Top 5 Most-Read PHEO Articles of 2025
Key Takeaways
- ACO maturity correlates with improved patient safety, suggesting experience and risk-bearing contracts enhance hospital quality and safety outcomes.
- Food-as-medicine programs improve nutrition-related outcomes, emphasizing the need for sustained funding and cross-sector partnerships for broader impact.
Readers of PHEO this year found value in research, conference coverage, and insights that touched on health outcomes and care quality.
In 2025, readers of Population Health, Equity, and Outcomes, a quarterly journal published as a special issue of The American Journal of Managed Care®, were drawn toward research and commentary connecting payment models, social drivers, and health system strategy to measurable patient and population outcomes. Below are the 5 most-read pieces from that issue, with takeaways on their findings and why each mattered for clinicians, health system leaders, and payers.
5. Outcomes for Hospitals Participating in More- and Less-Mature ACOs
This quasi-experimental evaluation examined hospitals before and after joining CMS accountable care organizations (ACOs) and compared results with matched nonparticipating hospitals. The study found that greater ACO maturity was associated with improvements in select patient safety measures (eg, reductions in accidental punctures and lacerations) and that early gaps in outcomes (observed for hospitals with low maturity scores) narrowed as maturity increased. The authors conclude that ACO participation—particularly as organizations gain experience and additional risk-bearing contracts—may produce measurable hospital-level quality and safety gains, while noting the limits of using early data with a short follow-up duration.
4. Health Impacts of Health System Implementation of a Food-as-Medicine Strategy
This case study evaluates a health system’s food-as-medicine program and reports measurable improvements in nutrition-related outcomes for participants, such as reductions in food insecurity and improvements in some intermediate clinical measures. The authors detail program components (screening, medically tailored food or produce prescriptions, and care team integration) and emphasize the importance of sustained funding and cross-sector partnerships for scaling impact. The work underscores food-as-medicine as a viable population health strategy when implemented with clinical integration and attention to equitable reach.
3. Value-Based Care Is Key to Bringing Cardiology Breakthroughs to Those Who Will Benefit Most
This coverage of an Institute for Value-Based Medicine® event recaps speaker insights linking value-based payment models to improved diffusion of high-impact cardiac interventions among underserved populations. The panelists described how aligning incentives—through accountable care arrangements, bundled payments, or outcomes-based contracting—can help health systems invest in the workforce, care coordination, and outreach needed to ensure evidence-based cardiology advances reach patients who would benefit most, especially in communities with historic access gaps. The piece provides examples of policy and operational levers for payers and systems to close cardiology inequities.

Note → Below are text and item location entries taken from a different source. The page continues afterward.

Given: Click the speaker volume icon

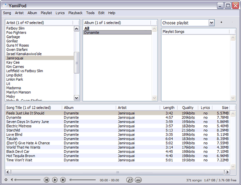Looking at the screenshot, I should tap(12, 180).
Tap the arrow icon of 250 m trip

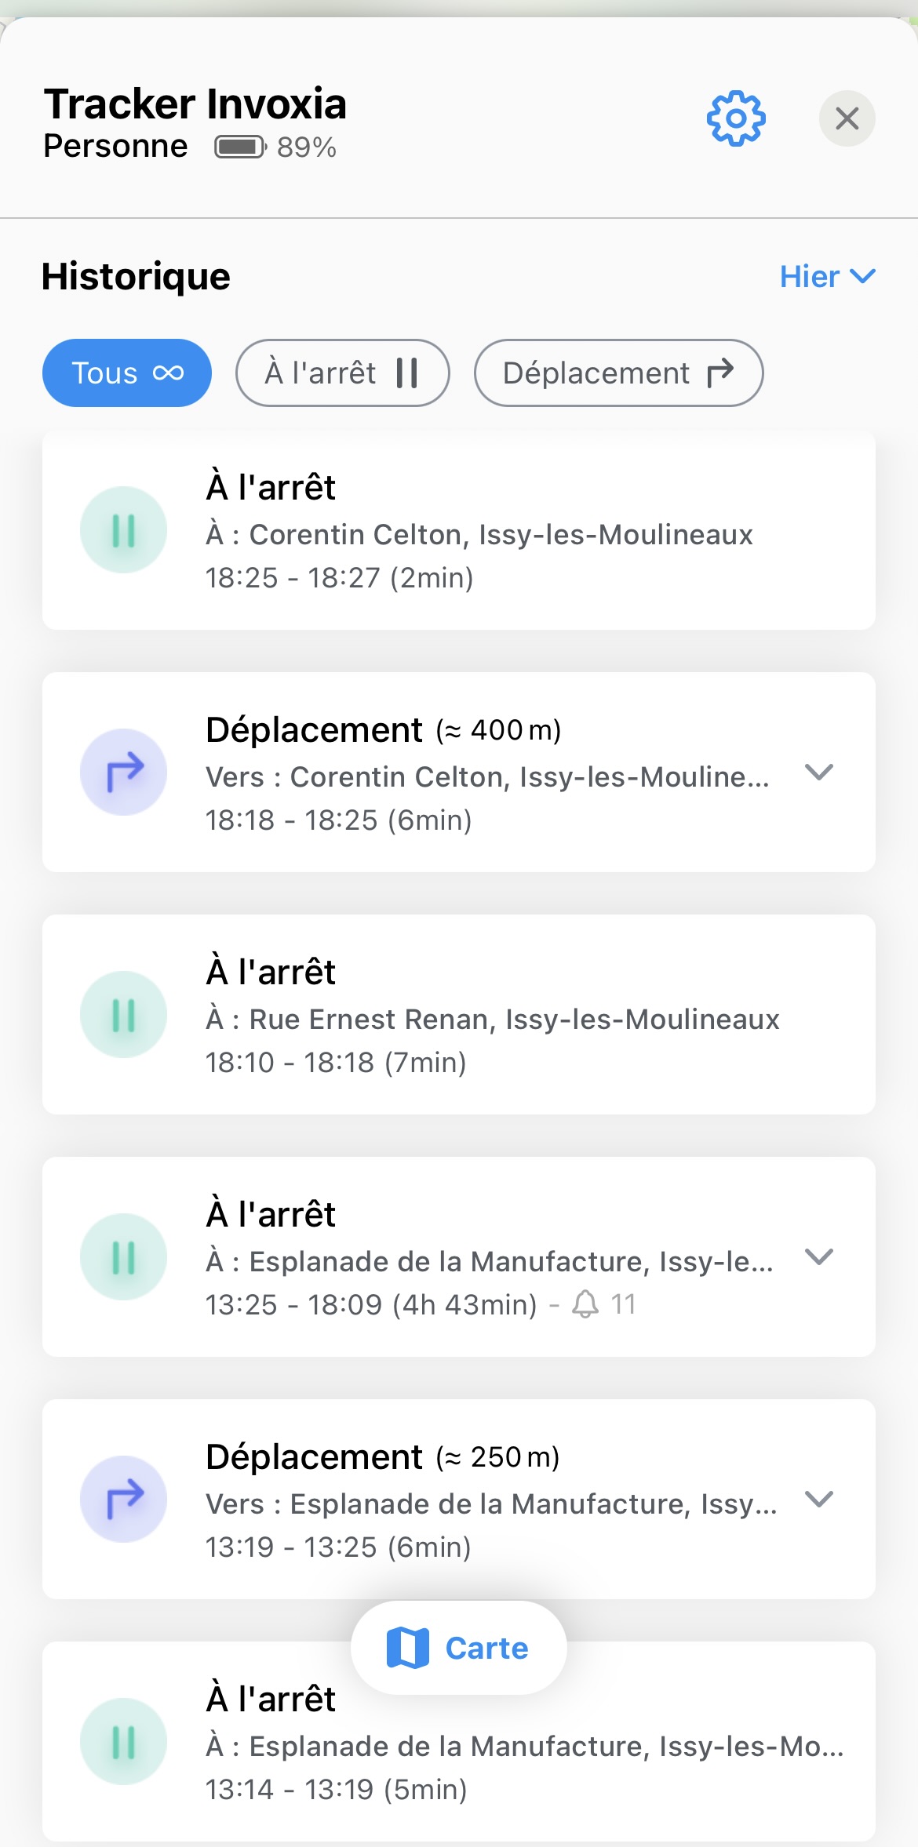[124, 1500]
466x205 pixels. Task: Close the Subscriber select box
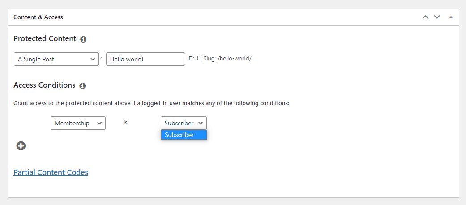[x=184, y=123]
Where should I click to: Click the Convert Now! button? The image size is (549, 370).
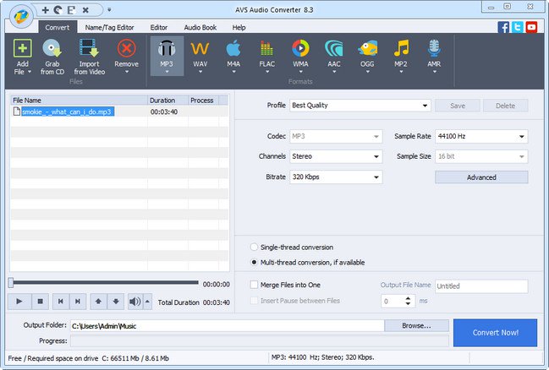[x=495, y=332]
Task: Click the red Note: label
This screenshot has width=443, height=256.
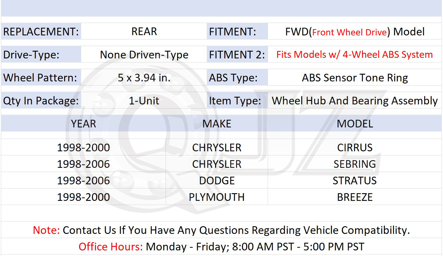Action: pos(46,230)
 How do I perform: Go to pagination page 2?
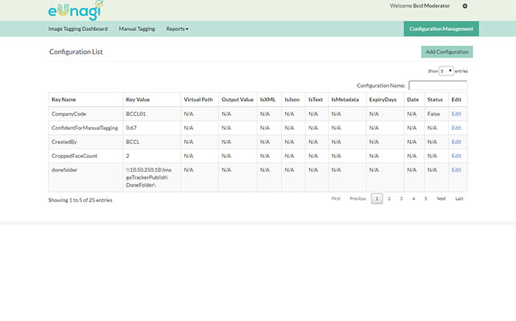[389, 199]
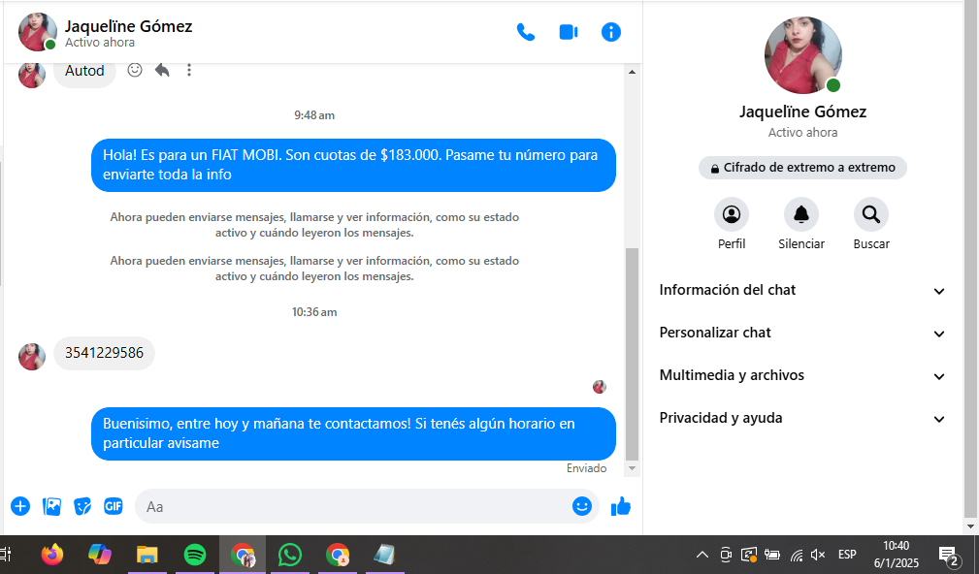Click Buscar to search the conversation
The image size is (979, 574).
(871, 214)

2. Potential Health Literacy Resources for Health Plans: A Narrative Review
This review maps the tools and approaches that health plans could adopt to improve members’ health literacy. From plain-language materials and multilingual resources to digital teach-back and culturally tailored education, the authors synthesize evidence showing that plan-driven literacy interventions can reduce avoidable utilization, improve medication adherence, and support healthier decision-making. The review highlights implementation barriers (eg, technology access, workforce capacity) and suggests concrete steps that payers can take to integrate literacy supports into benefit design and member outreach.
1. Overdiagnosis of Adult ADHD Is Exacerbating the Stimulant Shortage
This commentary posits that rising rates of adult attention-deficit/hyperactivity disorder (ADHD) diagnosis—and shifts in prescribing patterns—have contributed to national shortages of stimulant medications. The authors warn that overdiagnosis and uneven diagnostic standards can amplify supply pressures and create downstream access problems for patients with evidence-based need. The piece calls for better diagnostic stewardship, clearer guidelines for adult ADHD evaluation, and increased attention to the supply chain to ensure patients can access necessary therapies.